Data for review Start Marker

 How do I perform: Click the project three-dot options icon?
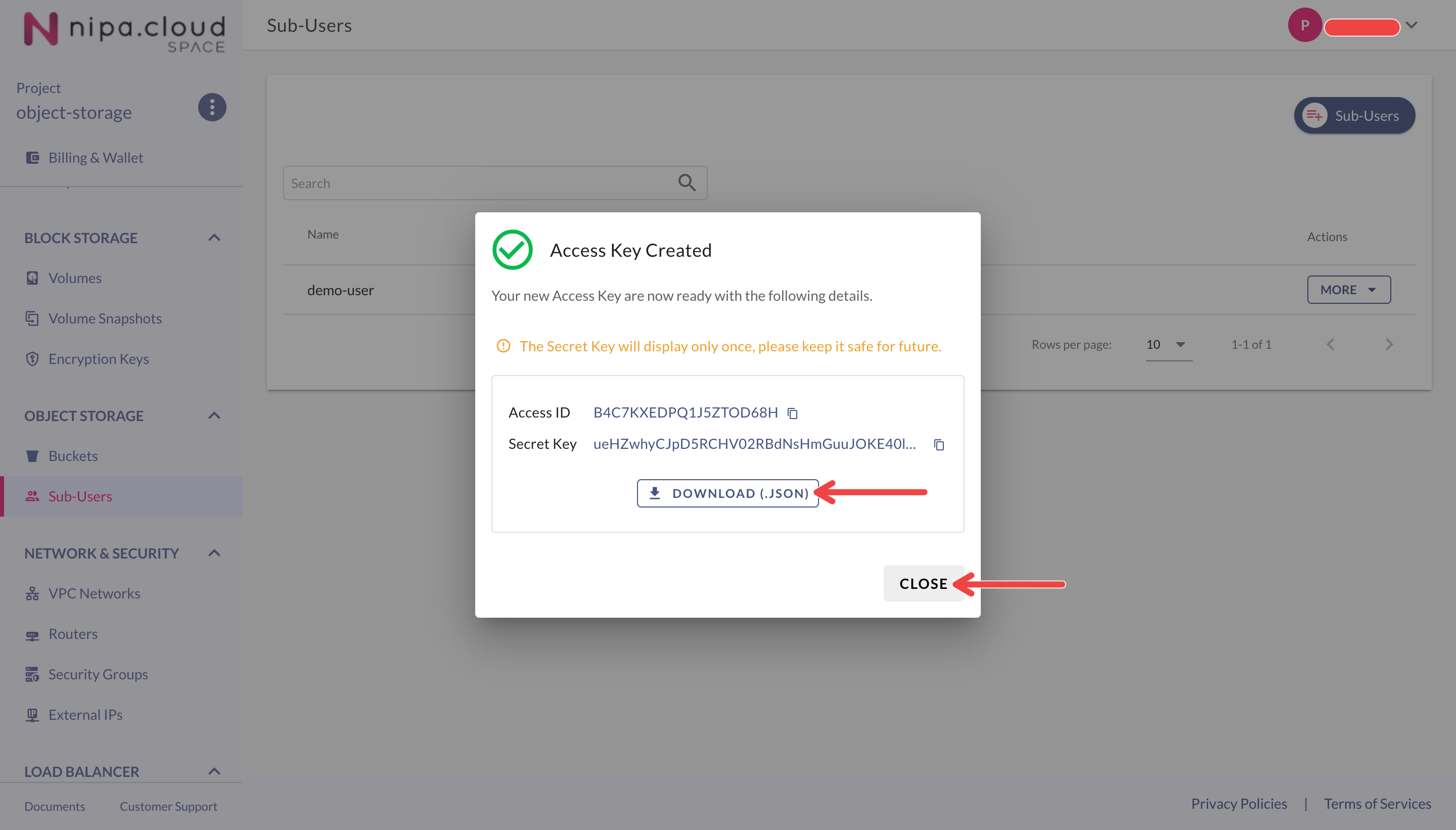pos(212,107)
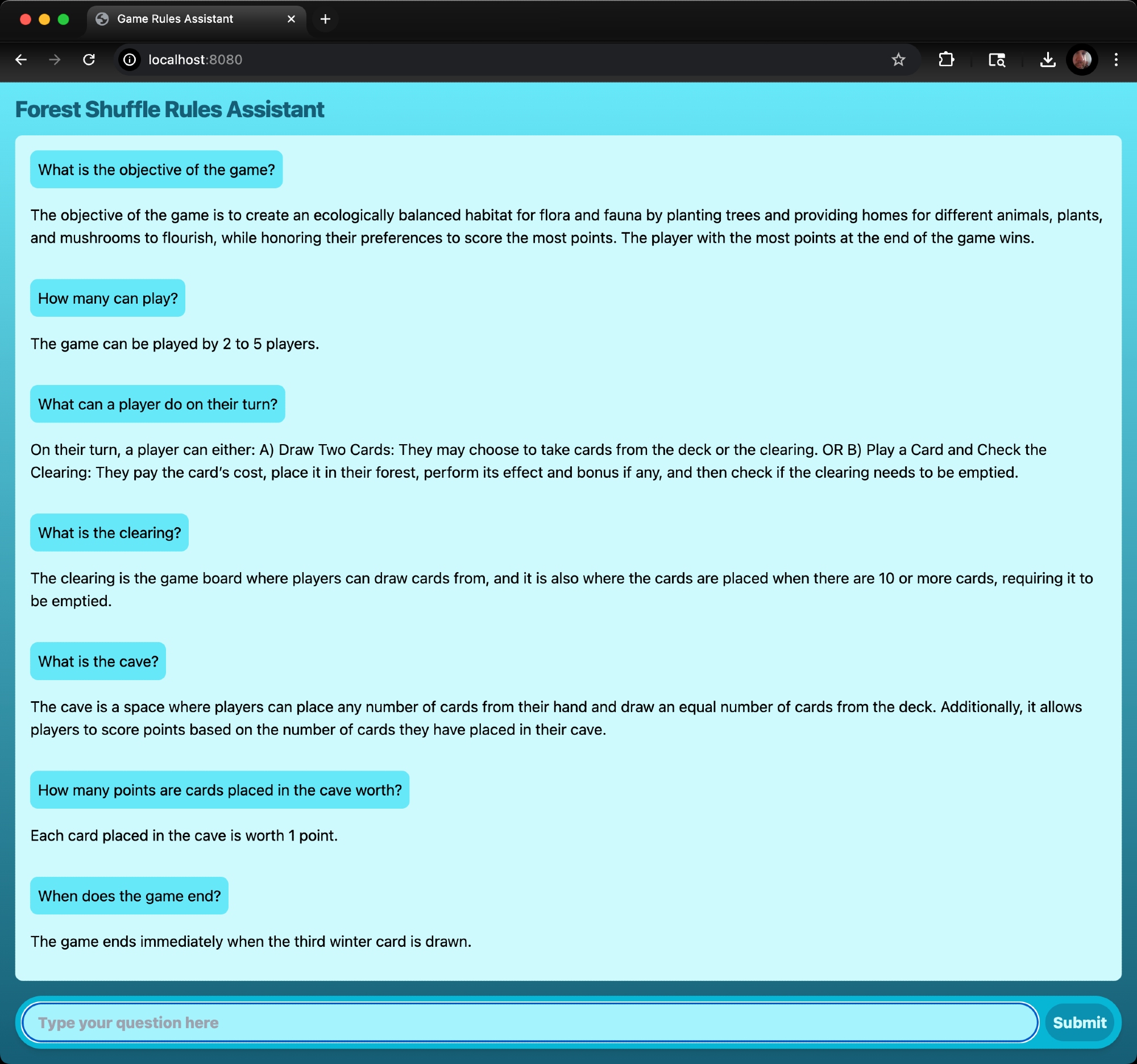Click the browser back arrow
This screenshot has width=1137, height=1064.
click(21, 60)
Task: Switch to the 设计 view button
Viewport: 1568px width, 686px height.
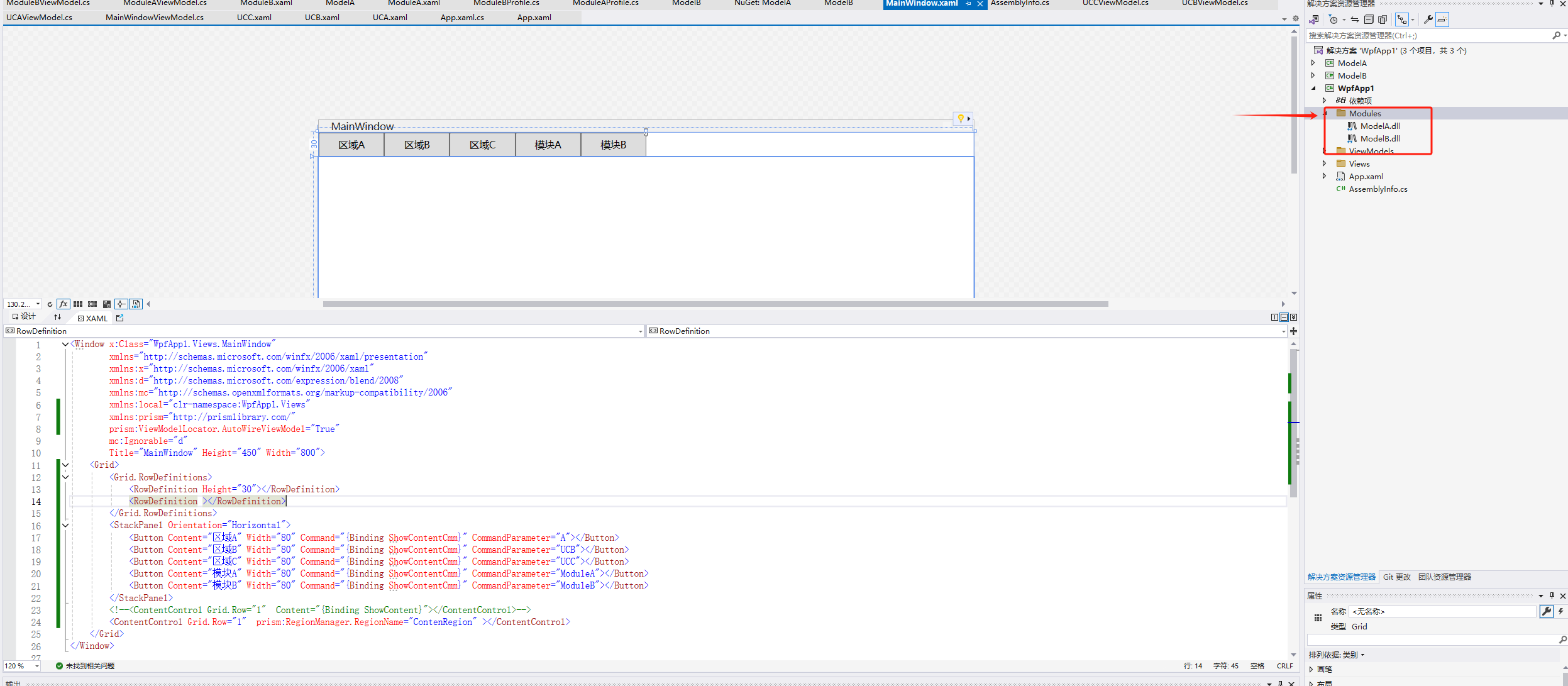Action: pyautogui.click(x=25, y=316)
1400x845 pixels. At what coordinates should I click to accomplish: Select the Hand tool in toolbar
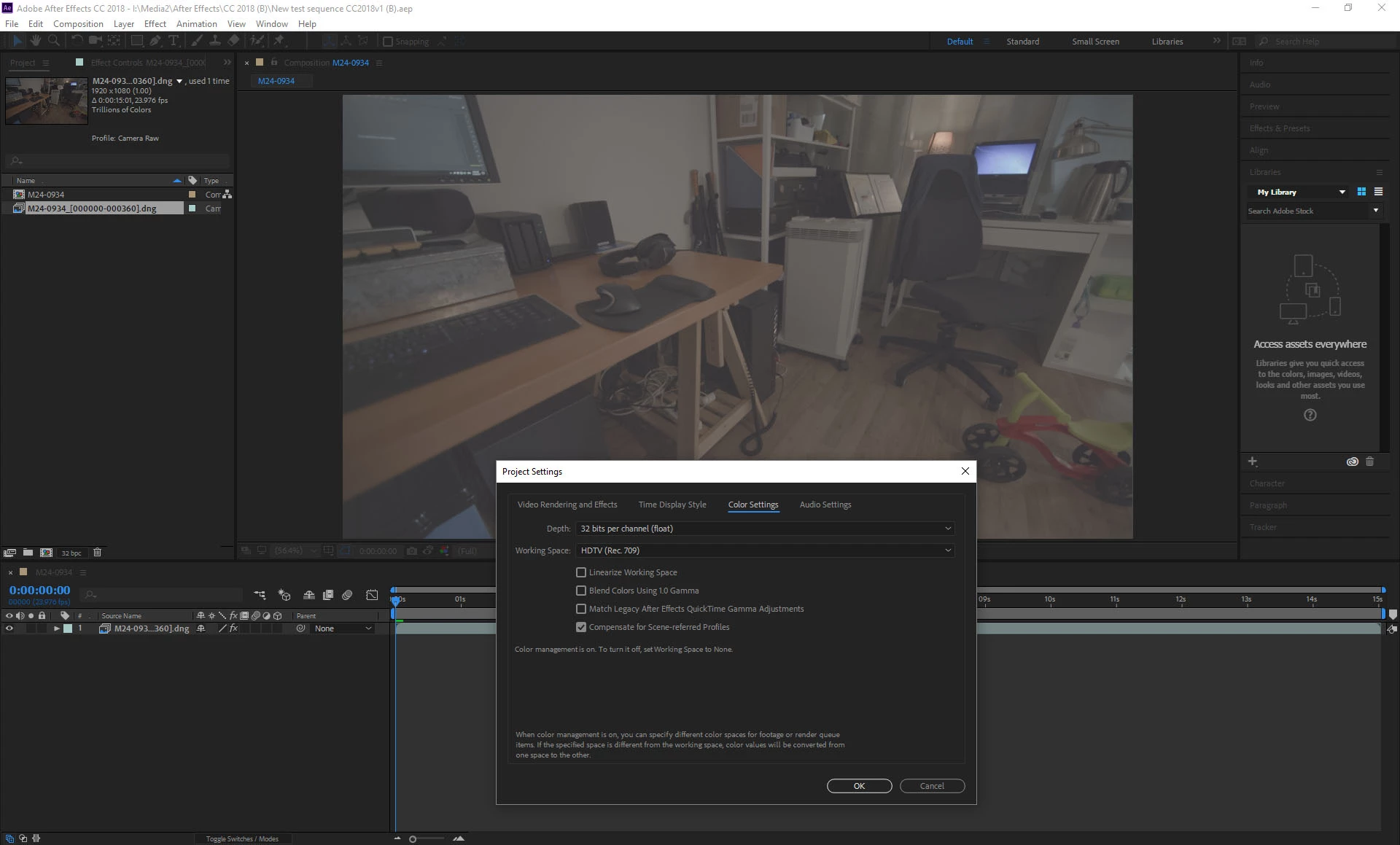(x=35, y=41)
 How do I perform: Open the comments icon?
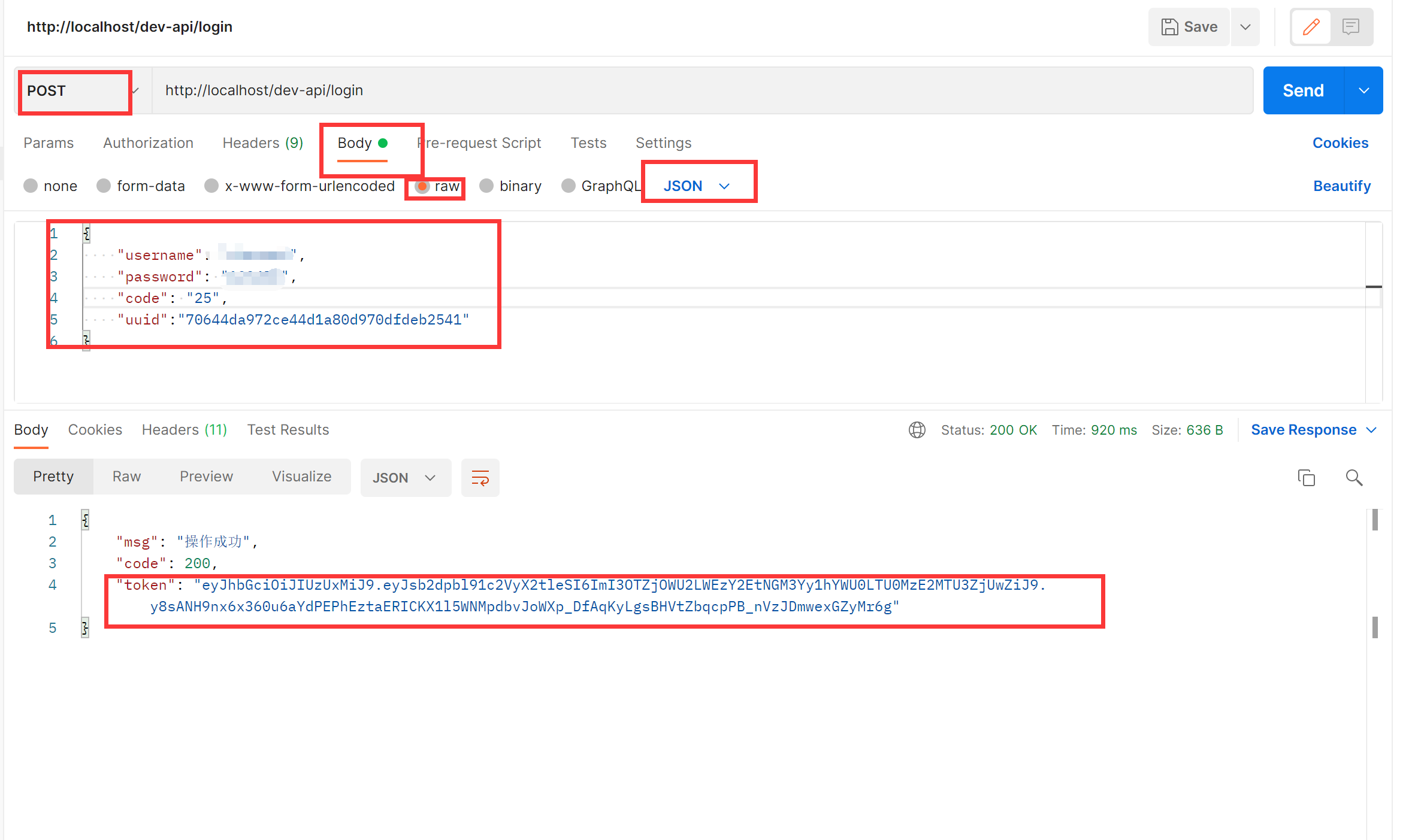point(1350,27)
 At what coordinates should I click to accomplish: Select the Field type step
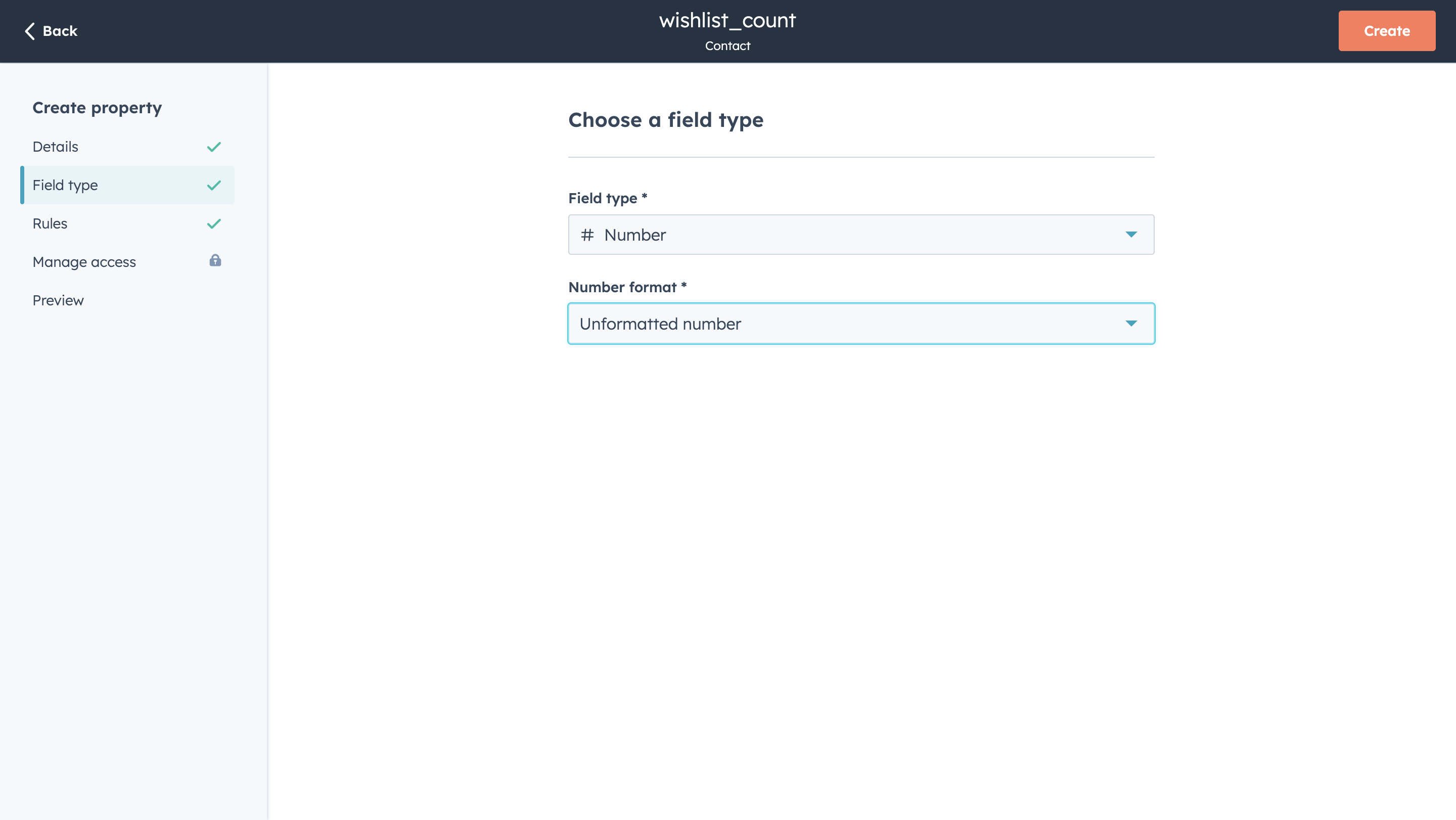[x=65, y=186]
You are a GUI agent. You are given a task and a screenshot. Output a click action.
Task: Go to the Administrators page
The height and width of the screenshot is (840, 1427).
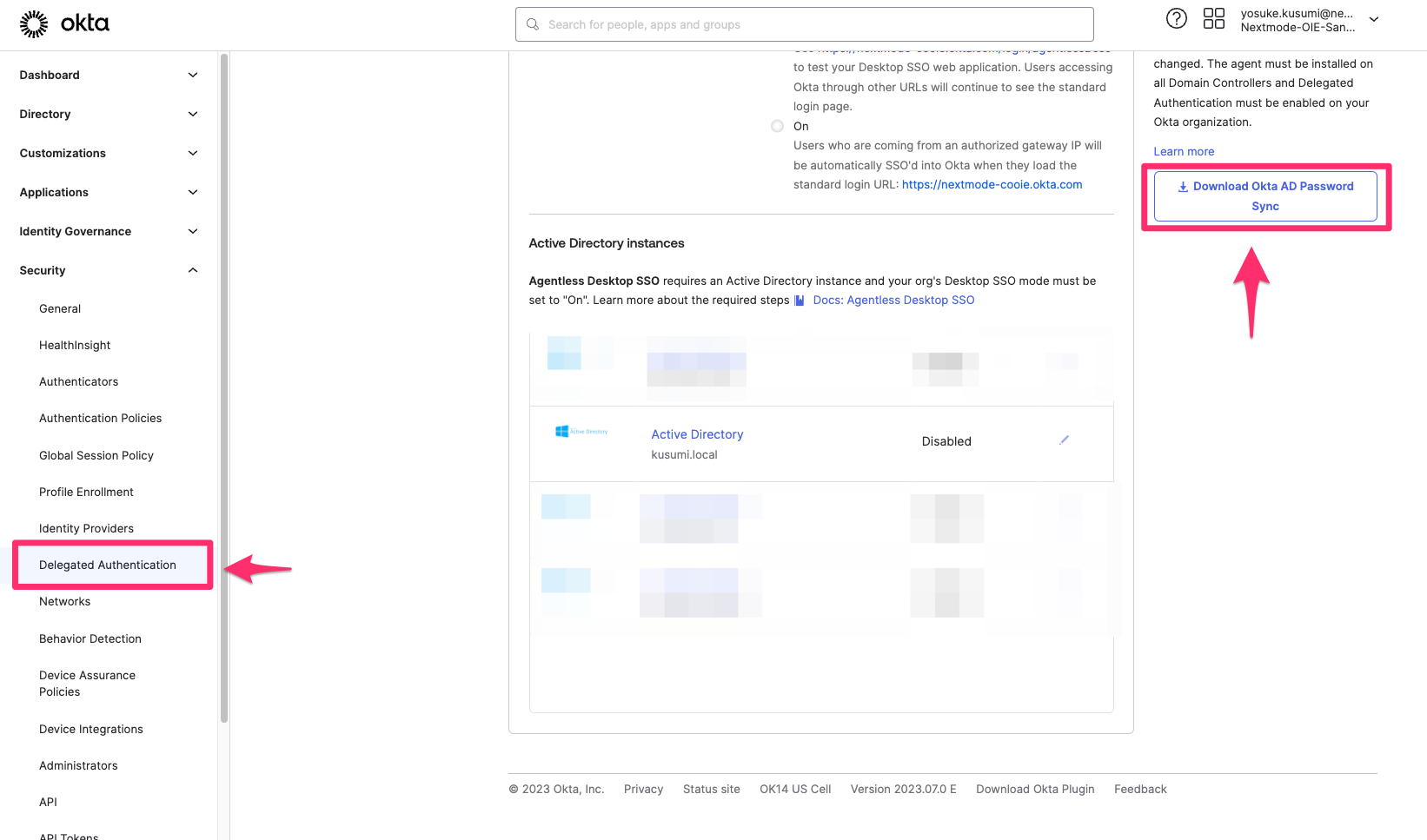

Data for review End Marker

◆ **Task goal**
Your output must match the records word for word, apart from the images, which are left out.

◆ **Solution for this problem**
 How do I perform: Click the project three-dot options icon?
pos(212,107)
Click the browser back arrow
This screenshot has width=1137, height=1064.
click(21, 60)
Task: Switch to the 设计 view button
Viewport: 1568px width, 686px height.
Action: pyautogui.click(x=25, y=316)
1400x845 pixels. At what coordinates should I click to accomplish: Select the Hand tool in toolbar
(x=35, y=41)
 How do I perform: Open the comments icon?
point(1350,27)
 At what coordinates should I click to accomplish: Select the Field type step
[x=65, y=186]
You are a GUI agent. You are given a task and a screenshot. Output a click action.
Task: Go to the Administrators page
The height and width of the screenshot is (840, 1427).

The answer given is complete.